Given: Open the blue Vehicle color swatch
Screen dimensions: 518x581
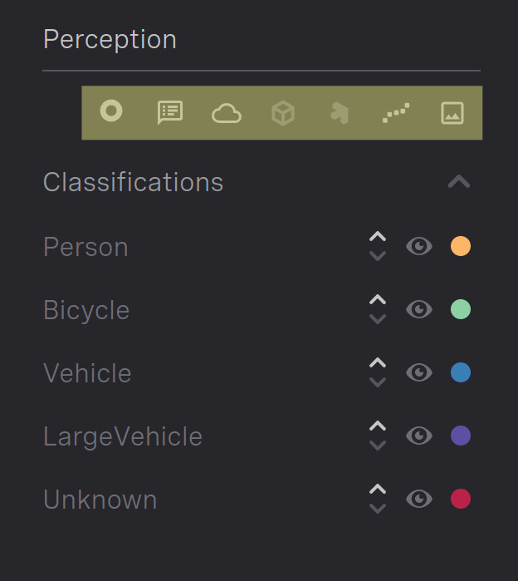Looking at the screenshot, I should tap(461, 372).
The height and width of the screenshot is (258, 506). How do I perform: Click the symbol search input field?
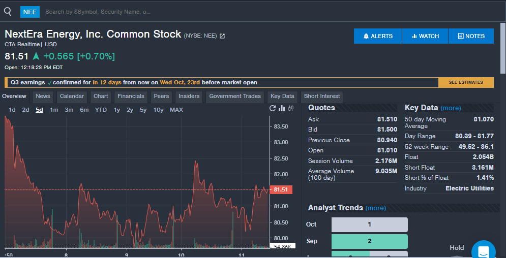point(98,12)
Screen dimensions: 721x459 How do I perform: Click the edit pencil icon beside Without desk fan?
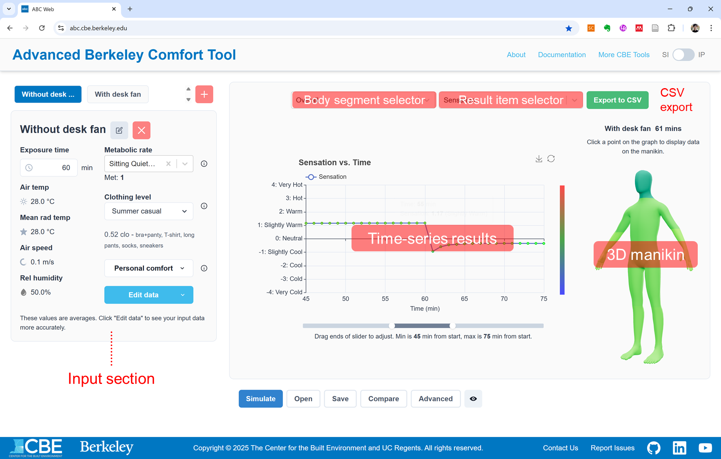click(x=119, y=130)
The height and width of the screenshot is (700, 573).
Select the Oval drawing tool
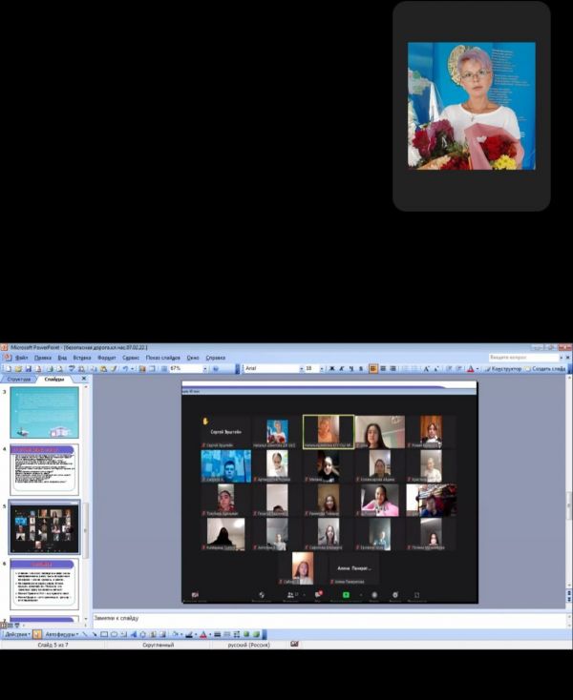tap(115, 634)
· · · · ·
#### Task details:
Please retype every line of the listing above word for word, leaving out the pictures.

#### Response to this task:
Given: Open the blue Vehicle color swatch
Screen dimensions: 518x581
Looking at the screenshot, I should tap(461, 372).
The height and width of the screenshot is (258, 506). How do I perform: Click the symbol search input field?
point(98,12)
Screen dimensions: 721x459 How do I perform: Click the edit pencil icon beside Without desk fan?
click(x=119, y=130)
The height and width of the screenshot is (700, 573).
Select the Oval drawing tool
tap(115, 634)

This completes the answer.